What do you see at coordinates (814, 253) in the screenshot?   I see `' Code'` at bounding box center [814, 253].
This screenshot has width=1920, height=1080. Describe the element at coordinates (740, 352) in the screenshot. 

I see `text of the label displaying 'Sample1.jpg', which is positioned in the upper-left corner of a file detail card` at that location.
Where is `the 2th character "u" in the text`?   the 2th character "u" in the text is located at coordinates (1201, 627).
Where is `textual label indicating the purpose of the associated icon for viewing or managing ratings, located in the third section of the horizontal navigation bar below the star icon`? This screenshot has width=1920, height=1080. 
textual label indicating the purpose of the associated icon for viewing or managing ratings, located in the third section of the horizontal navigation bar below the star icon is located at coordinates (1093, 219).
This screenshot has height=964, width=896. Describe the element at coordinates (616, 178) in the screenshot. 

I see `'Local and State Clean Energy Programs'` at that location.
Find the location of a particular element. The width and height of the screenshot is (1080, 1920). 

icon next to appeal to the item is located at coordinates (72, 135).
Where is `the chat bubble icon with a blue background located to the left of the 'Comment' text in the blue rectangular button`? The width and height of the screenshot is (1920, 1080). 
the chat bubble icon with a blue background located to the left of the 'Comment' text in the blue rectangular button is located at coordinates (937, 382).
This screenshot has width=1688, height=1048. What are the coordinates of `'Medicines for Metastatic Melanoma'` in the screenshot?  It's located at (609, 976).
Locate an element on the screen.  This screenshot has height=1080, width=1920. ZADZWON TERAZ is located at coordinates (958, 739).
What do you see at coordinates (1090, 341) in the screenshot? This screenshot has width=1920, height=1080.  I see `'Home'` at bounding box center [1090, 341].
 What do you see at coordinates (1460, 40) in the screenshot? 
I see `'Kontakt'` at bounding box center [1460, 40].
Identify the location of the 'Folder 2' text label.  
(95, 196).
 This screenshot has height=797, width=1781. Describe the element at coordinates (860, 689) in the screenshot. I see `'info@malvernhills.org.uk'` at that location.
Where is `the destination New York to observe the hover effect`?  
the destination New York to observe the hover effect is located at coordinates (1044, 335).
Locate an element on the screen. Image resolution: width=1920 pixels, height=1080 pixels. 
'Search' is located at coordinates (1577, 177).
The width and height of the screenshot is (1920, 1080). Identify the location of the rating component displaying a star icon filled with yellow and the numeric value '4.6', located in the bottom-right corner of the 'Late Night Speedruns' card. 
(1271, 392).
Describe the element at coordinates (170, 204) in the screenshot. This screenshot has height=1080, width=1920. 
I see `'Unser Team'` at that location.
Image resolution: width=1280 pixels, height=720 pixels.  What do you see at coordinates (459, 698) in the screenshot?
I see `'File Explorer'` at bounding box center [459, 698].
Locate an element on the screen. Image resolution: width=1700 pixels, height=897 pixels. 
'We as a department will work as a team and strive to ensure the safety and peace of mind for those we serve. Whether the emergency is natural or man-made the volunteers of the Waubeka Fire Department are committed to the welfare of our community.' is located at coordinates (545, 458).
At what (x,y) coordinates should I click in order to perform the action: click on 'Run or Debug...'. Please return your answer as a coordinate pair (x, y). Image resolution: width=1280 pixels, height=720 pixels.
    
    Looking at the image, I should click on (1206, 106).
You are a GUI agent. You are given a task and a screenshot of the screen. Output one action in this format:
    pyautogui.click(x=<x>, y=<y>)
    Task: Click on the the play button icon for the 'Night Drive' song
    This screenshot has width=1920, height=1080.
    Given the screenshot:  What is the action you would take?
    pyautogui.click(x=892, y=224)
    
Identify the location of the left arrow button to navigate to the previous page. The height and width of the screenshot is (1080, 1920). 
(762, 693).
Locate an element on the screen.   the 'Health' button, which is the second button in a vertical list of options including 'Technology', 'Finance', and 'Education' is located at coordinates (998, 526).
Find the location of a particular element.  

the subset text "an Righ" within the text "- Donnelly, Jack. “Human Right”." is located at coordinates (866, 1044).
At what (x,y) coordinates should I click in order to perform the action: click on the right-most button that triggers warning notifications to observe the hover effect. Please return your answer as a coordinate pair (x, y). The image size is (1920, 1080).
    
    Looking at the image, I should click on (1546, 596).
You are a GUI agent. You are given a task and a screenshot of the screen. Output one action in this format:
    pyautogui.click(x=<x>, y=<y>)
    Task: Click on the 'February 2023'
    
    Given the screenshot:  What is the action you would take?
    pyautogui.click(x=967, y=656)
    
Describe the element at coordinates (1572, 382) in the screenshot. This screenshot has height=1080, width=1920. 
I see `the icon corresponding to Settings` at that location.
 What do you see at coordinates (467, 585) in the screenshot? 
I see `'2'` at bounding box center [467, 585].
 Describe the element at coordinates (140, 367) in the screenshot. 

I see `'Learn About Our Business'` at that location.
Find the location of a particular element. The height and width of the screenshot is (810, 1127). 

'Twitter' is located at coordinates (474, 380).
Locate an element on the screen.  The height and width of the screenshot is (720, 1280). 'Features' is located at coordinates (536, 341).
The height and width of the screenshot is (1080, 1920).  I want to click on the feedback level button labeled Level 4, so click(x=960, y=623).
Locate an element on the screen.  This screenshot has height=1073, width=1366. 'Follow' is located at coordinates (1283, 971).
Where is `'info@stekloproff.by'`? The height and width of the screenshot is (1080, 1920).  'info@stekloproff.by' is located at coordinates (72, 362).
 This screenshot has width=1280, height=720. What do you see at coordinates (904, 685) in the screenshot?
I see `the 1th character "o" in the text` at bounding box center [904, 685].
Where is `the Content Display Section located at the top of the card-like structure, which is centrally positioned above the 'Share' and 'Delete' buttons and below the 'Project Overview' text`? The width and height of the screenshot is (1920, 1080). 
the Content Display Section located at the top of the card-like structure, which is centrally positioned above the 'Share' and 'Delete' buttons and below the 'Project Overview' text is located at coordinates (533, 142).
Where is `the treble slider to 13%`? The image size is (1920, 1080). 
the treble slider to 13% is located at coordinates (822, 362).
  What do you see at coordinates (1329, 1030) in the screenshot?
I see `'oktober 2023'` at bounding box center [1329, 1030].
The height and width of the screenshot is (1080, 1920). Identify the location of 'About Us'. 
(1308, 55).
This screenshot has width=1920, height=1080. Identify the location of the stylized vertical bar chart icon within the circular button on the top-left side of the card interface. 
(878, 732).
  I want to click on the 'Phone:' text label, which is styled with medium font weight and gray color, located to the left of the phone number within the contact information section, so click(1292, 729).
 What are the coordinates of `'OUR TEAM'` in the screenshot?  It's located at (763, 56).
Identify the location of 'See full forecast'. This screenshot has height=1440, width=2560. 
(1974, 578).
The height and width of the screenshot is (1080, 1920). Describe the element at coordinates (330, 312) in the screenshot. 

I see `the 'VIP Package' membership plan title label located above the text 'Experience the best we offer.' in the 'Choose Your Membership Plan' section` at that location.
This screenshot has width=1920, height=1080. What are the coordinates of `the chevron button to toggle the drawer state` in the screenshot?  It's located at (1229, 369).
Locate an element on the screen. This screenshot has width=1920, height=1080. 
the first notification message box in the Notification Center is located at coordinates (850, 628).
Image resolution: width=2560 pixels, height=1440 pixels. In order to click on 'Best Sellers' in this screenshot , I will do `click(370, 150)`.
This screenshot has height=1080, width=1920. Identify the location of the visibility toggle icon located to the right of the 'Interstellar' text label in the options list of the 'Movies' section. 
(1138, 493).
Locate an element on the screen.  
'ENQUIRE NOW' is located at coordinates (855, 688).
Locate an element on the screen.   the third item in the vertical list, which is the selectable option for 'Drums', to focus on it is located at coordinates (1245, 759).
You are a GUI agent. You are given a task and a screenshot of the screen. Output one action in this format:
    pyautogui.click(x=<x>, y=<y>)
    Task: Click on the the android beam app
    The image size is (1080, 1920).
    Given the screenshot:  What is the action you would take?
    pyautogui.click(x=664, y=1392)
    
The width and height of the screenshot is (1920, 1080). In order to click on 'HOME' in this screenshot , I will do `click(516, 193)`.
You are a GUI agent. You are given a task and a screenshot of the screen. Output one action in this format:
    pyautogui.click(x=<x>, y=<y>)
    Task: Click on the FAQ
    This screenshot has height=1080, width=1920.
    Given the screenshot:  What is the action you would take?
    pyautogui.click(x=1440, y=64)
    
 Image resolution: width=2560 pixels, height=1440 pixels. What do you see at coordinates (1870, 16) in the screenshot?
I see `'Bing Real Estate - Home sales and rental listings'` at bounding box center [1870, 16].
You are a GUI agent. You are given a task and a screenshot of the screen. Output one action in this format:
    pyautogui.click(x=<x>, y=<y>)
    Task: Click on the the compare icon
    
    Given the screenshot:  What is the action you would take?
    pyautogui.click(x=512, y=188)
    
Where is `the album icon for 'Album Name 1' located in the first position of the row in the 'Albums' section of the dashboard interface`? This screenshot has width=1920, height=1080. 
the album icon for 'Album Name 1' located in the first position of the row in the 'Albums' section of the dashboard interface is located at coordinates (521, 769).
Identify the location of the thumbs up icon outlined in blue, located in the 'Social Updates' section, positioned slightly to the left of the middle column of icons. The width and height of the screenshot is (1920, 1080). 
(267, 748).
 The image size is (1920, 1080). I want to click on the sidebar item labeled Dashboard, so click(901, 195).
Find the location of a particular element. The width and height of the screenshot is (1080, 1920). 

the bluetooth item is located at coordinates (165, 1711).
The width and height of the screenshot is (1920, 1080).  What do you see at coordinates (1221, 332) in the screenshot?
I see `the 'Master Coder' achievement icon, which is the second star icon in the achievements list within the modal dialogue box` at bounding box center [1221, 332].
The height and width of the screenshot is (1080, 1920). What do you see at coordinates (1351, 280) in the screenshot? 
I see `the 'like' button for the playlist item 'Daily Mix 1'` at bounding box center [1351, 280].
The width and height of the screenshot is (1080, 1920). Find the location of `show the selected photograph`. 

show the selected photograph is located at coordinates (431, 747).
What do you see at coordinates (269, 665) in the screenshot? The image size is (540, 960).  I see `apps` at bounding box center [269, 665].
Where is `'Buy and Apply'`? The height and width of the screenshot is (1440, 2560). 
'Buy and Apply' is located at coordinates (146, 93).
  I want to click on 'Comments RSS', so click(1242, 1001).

> Exercise: Render the entries from the line containing "This screenshot has width=1920, height=1080. What" through the line containing "center [1870, 16]." as a JSON list of strings, one string per line, skipping blank lines.

> Finished task:
[
  "This screenshot has width=1920, height=1080. What are the coordinates of `the chevron button to toggle the drawer state` in the screenshot?  It's located at (1229, 369).",
  "Locate an element on the screen. This screenshot has width=1920, height=1080. ",
  "the first notification message box in the Notification Center is located at coordinates (850, 628).",
  "Image resolution: width=2560 pixels, height=1440 pixels. In order to click on 'Best Sellers' in this screenshot , I will do `click(370, 150)`.",
  "This screenshot has height=1080, width=1920. Identify the location of the visibility toggle icon located to the right of the 'Interstellar' text label in the options list of the 'Movies' section. ",
  "(1138, 493).",
  "Locate an element on the screen.  ",
  "'ENQUIRE NOW' is located at coordinates (855, 688).",
  "Locate an element on the screen.   the third item in the vertical list, which is the selectable option for 'Drums', to focus on it is located at coordinates (1245, 759).",
  "You are a GUI agent. You are given a task and a screenshot of the screen. Output one action in this format:",
  "    pyautogui.click(x=<x>, y=<y>)",
  "    Task: Click on the the android beam app",
  "    The image size is (1080, 1920).",
  "    Given the screenshot:  What is the action you would take?",
  "    pyautogui.click(x=664, y=1392)",
  "The width and height of the screenshot is (1920, 1080). In order to click on 'HOME' in this screenshot , I will do `click(516, 193)`.",
  "You are a GUI agent. You are given a task and a screenshot of the screen. Output one action in this format:",
  "    pyautogui.click(x=<x>, y=<y>)",
  "    Task: Click on the FAQ",
  "    This screenshot has height=1080, width=1920.",
  "    Given the screenshot:  What is the action you would take?",
  "    pyautogui.click(x=1440, y=64)",
  " Image resolution: width=2560 pixels, height=1440 pixels. What do you see at coordinates (1870, 16) in the screenshot?",
  "I see `'Bing Real Estate - Home sales and rental listings'` at bounding box center [1870, 16]."
]